You are viewing a plain text version of this content. The canonical link for it is here.
Posted to dev@httpd.apache.org by Arkadiusz Miśkiewicz <ar...@maven.pl> on 2013/04/12 09:22:07 UTC

Re: 2.4.4 graceful restart taking long time [PATCH]

On Thursday 11 of April 2013, Arkadiusz Miśkiewicz wrote:
> Hello,
> 
> On apache 2.2.22, 2.2.23 and 2.4.4 I'm able to reproduce a problem
> where graceful restart takes very long time. Linux 3.7.10, glibc 2.17 here.

Summary of my findings

1) main process on gracefull restart calls 
/* kill off the idle ones */
ap_mpm_pod_killpg(pod, retained->max_daemons_limit);

and that does dummy_connection() for each pod. This works fast
(1-2s) in most cases where childrens are alive but not in this
case - children exit earlier.

2) children exit in 
        else if (retained->my_generation !=
                 ap_scoreboard_image->global->running_generation) { /* 
restart? */
            /* yeah, this could be non-graceful restart, in which case the
             * parent will kill us soon enough, but why bother checking?
             */
            die_now = 1;
        }

3) in my case main process works slowly enough that it doesn't finish
doing ap_mpm_pod_killpg before all children exit like in 2)

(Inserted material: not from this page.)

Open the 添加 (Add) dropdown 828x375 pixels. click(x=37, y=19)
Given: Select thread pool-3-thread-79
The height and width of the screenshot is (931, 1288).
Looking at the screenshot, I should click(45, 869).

4) so we are ending up in situation where main process is in middle
of ap_mpm_pod_killpg while all children already exited in 2). Main
process is continuing to do dummy_connection and these connect()s
+ dummy data send, polling is taking very long time (like 1-2s for each
dummy_connection). This is the primary reason why graceful is painfully
slow here (1-5 minutes) sometimes.

5) why connect() and socket sending in dummy_connect succeeds?
If it failed then ap_mpm_pod_killpg loop would break and things would
be fast.

Because when all children exited there is main process that still
holds listening socket and connection go to this socket. Verified that
by doing external telnet connection to the same IP/port dummy_connection
is doing - telnet connect() succeeded and telnet waits until next
generation comes up. This is why connect()/apr_socket_send()
in dummy_connect() dont fail.

6) possible solution - detect that sending dummy_connection data weren't
processed by children by trying to read reply

diff -ur httpd-2.4.4.org/server/mpm_unix.c httpd-2.4.4/server/mpm_unix.c
--- httpd-2.4.4.org/server/mpm_unix.c	2012-07-03 21:38:58.000000000 +0200
+++ httpd-2.4.4/server/mpm_unix.c	2013-04-12 09:14:58.282929959 +0200
@@ -604,7 +604,17 @@
         len = strlen(data);
     }
 
-    apr_socket_send(sock, data, &len);
+    rv = apr_socket_send(sock, data, &len);
+    if (rv == APR_SUCCESS) {
+        char *buffer[10]; // dummy buffer to see if child is alive
+
+        len = sizeof(buffer);
+        rv = apr_socket_recv(sock, buffer, &len);
+        if (rv != APR_SUCCESS) {
+            ap_log_error(APLOG_MARK, APLOG_DEBUG, rv, ap_server_conf, APLOGNO(00057)
+                         "receiving response to dummy data to listener on %pI", lp->bind_addr);
+        }
+    }
     apr_socket_close(sock);
     apr_pool_destroy(p);
 

without patch (40s):
[Fri Apr 12 09:08:40.785226 2013] [mpm_prefork:notice] [pid 6790] AH00171: Graceful restart requested, doing restart
[Fri Apr 12 09:09:20.968224 2013] [mpm_prefork:notice] [pid 6790] AH00163: Apache/2.4.4 (Unix) configured -- resuming normal operations

with patch (3s):
[Fri Apr 12 09:10:01.902779 2013] [mpm_prefork:notice] [pid 7532] AH00171: Graceful restart requested, doing restart
[Fri Apr 12 09:10:04.973715 2013] [mpm_prefork:notice] [pid 7532] AH00163: Apache/2.4.4 (Unix) configured -- resuming normal operations

strace with the patch:
http://ixion.pld-linux.org/~arekm/apache4.txt

7) How to reproduce?
Main process need to be slowed down, so all children have a chance to exit
in 2) before 1) finishes.

In my case "strace -ttT -s 300 -p pido-of-main-apache-process" is enough.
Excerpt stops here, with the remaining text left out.